> Problem A
In the meal-frequency thread, for how long can markers of muscle degradation stay significantly elevated after fasted exercise?
> Problem B
Resume the meal-frequency thread after its final sentence.

The primary negative effect of eating less frequent, is the possibility of fasted exercise which leads to significant levels of muscle degradation compared to postprandial exercise. It can actually lead to markers of degradation being significantly elevated for up to 48 hours.


----------



## fqqs (Nov 20, 2011)

so

if I eat

 meal 1 - 7am
 meal 2- 10am
 meal 3 - 1pm
 meal 4 - 4pm
 meal 5 - 7pm
 meal 6 - 10pm

 will it be EXACTLY the same in reagrd to muscle growth/body comp as if i eat:

 meal 1&2 - 7pm
 meal 3&4- 8pm
 meal 5&6 - 9pm


 YES OR NO?


----------



## pebble (Nov 20, 2011)

fqqs said:


> so
> 
> if I eat
> 
> ...



This isn't an exact science so no one can tell you that.  I can advise you that the differences between those meal plans (if marcos are the same) will likely yield gains that are not significantly different.  

Look at research on ramadan fasting compared to traditional calorie restriction.  It is essentially what you outlined as your options.


----------



## ThreeGigs (Nov 20, 2011)

fqqs said:


> so
> 
> if I eat
> 
> ...



Nope, it'll be different. How different depends on your body and metabolism. If 3 hours between meals is enough time for your body to finish digesting the meal and for your blood nutrient (amino and glucose) levels to return to baseline, then you've got 5 good pulses plus the pre-bed meal.  However if your digestive system is a bit slow, then you may be eating too often and NOT getting much benefit from pulsing. It also depends on just what is in each meal. How much fat and how long it takes the stomach to turn the meal into a liquid.

> Exercise data
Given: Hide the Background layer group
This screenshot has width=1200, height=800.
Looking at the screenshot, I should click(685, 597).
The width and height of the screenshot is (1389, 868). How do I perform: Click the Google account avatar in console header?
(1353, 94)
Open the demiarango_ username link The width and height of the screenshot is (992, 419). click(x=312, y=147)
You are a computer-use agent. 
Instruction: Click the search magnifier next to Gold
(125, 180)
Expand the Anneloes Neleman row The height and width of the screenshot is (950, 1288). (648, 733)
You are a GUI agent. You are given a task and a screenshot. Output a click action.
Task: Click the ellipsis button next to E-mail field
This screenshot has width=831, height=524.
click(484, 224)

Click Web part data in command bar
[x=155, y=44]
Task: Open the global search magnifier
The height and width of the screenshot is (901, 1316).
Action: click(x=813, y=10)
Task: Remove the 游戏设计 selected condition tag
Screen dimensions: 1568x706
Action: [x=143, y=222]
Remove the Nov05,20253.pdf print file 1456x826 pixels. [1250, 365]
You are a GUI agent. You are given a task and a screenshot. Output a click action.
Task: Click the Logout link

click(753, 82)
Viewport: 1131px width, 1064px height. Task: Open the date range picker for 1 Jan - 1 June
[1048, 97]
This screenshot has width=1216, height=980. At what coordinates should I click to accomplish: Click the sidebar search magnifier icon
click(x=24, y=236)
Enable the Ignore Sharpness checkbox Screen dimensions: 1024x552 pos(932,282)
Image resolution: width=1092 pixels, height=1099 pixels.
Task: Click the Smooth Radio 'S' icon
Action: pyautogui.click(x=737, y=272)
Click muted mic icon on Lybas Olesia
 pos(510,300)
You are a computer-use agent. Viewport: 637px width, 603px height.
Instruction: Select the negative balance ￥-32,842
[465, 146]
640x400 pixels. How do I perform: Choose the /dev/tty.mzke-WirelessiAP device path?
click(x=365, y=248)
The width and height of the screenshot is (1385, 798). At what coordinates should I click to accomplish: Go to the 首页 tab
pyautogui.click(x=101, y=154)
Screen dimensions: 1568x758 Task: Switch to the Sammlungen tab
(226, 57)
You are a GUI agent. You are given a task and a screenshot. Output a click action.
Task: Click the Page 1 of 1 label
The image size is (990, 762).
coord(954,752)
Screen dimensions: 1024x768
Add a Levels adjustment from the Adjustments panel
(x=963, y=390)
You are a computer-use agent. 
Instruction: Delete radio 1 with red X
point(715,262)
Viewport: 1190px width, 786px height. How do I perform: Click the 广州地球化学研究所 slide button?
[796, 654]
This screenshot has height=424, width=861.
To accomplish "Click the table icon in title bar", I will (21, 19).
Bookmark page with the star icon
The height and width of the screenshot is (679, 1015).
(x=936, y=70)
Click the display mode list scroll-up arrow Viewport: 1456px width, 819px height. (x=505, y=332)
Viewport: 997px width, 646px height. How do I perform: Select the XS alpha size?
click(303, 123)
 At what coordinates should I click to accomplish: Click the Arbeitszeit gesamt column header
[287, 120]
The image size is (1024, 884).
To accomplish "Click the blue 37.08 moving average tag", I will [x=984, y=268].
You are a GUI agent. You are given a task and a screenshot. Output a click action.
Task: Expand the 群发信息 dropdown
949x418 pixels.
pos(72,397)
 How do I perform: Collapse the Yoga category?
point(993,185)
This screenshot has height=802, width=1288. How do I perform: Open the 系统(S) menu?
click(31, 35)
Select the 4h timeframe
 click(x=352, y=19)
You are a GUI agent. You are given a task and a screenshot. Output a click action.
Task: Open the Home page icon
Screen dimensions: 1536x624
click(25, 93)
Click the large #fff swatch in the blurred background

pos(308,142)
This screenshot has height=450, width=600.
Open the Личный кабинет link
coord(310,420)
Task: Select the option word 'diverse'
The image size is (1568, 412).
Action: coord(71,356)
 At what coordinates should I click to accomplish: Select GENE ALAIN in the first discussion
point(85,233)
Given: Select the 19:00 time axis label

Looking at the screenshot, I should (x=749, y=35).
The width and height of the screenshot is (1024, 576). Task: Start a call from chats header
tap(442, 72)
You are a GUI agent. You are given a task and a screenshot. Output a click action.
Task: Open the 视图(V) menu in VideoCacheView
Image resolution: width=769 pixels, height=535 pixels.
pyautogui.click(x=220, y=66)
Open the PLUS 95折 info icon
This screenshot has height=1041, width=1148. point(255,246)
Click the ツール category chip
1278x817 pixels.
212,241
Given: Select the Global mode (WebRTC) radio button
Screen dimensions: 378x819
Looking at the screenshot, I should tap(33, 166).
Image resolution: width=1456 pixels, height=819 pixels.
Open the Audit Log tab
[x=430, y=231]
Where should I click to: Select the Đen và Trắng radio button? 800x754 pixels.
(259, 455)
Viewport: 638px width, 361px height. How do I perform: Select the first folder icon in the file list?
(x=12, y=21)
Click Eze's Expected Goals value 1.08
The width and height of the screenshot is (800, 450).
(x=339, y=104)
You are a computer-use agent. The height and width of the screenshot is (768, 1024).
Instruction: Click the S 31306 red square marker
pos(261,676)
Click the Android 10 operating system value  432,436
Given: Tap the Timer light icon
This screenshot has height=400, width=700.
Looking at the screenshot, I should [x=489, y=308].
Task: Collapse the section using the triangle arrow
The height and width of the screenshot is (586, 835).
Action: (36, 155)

> Exercise answer A
Up to 48 hours.

> Exercise answer B
In scenario 2, you'll get plenty of calories, and the extra insulin sensitivity will help drive nutrients into your muscles. However as Pebble implied, your energy needs for the day will have to be supplied from your body's storage systems. Which is great for fat loss, but less than optimal for muscle building. 

Be careful with the extremes. Eating all your food in a 2-hour period is quite extreme, so it's not really comparable with the way most people eat.  If you're bulking, eat more often but not so often as to eliminate the times when your blood nutrients return to baseline fasting levels. Five meals four hours apart is a good overall setup. If cutting, try intermittent fasting with 3 meals in 8 hours (a meal every 4 hours), say 14:00, 18:00, 22:00. 

But don't overthink it unless you're competitive and you *NEED* that last 5% potential gain to finish in a top spot. When I say timing isn't all that important it means if you blow a meal time by an hour or so, it's not going to make enough difference for 99% of bodybuilders to notice. I'm also sure most competitive BBers have had blood analyses done so they KNOW how fast their blood nutrient levels fall after a meal.


----------



## Merkaba (Nov 20, 2011)

TJTJ said:


>



^this...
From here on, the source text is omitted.